=== EXERCISE ===
Which lines in the records below contain the string "Instruction"? Return each of them in full.

=== TASK DATA ===
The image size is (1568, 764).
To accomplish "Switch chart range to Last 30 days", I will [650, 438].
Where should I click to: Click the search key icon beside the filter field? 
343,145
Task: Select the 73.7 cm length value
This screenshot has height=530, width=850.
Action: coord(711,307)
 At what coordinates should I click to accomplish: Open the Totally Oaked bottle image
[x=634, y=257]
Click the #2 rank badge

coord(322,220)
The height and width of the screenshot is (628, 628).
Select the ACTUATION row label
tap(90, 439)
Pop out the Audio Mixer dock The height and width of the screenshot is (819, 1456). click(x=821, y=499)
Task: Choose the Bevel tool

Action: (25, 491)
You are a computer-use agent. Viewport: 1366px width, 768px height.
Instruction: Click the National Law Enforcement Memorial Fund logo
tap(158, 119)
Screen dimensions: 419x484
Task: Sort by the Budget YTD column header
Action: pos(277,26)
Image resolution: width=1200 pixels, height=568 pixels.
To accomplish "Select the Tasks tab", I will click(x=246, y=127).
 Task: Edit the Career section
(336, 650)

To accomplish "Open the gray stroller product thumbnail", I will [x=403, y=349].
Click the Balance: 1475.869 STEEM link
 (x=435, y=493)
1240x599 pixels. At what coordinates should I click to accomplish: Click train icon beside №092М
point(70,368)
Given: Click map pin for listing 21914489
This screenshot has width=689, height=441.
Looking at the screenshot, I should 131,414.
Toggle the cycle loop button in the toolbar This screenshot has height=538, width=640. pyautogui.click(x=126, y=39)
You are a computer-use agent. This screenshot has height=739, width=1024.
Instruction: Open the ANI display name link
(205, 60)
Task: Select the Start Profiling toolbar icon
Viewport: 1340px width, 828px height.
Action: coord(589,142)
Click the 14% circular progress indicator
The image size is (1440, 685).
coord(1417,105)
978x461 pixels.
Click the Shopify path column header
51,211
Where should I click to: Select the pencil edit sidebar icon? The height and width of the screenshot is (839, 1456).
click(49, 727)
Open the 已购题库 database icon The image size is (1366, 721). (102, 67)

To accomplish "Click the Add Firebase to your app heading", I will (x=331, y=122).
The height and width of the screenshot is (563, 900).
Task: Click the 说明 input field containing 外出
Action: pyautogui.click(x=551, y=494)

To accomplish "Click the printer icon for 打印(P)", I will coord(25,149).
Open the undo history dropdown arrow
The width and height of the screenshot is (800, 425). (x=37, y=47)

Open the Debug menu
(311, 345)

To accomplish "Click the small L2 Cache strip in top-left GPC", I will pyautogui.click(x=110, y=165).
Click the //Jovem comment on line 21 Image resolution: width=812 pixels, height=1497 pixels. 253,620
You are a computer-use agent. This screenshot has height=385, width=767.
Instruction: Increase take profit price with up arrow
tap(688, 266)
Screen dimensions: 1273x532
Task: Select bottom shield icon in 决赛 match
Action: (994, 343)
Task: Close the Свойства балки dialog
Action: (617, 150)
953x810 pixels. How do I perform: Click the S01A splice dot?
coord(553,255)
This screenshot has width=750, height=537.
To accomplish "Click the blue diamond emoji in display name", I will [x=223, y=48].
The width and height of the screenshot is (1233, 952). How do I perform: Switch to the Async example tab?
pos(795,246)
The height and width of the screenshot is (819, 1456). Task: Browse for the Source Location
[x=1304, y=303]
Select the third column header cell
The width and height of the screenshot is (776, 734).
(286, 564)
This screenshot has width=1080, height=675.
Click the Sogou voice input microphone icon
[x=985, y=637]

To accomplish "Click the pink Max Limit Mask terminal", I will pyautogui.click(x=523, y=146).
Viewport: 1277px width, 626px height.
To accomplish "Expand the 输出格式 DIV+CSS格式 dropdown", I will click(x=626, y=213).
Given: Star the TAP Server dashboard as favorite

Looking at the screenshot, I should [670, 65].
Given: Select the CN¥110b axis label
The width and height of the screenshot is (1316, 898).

=== TASK RESULT ===
Instruction: Click the National Law Enforcement Memorial Fund logo
Instruction: Open the ANI display name link
Instruction: Increase take profit price with up arrow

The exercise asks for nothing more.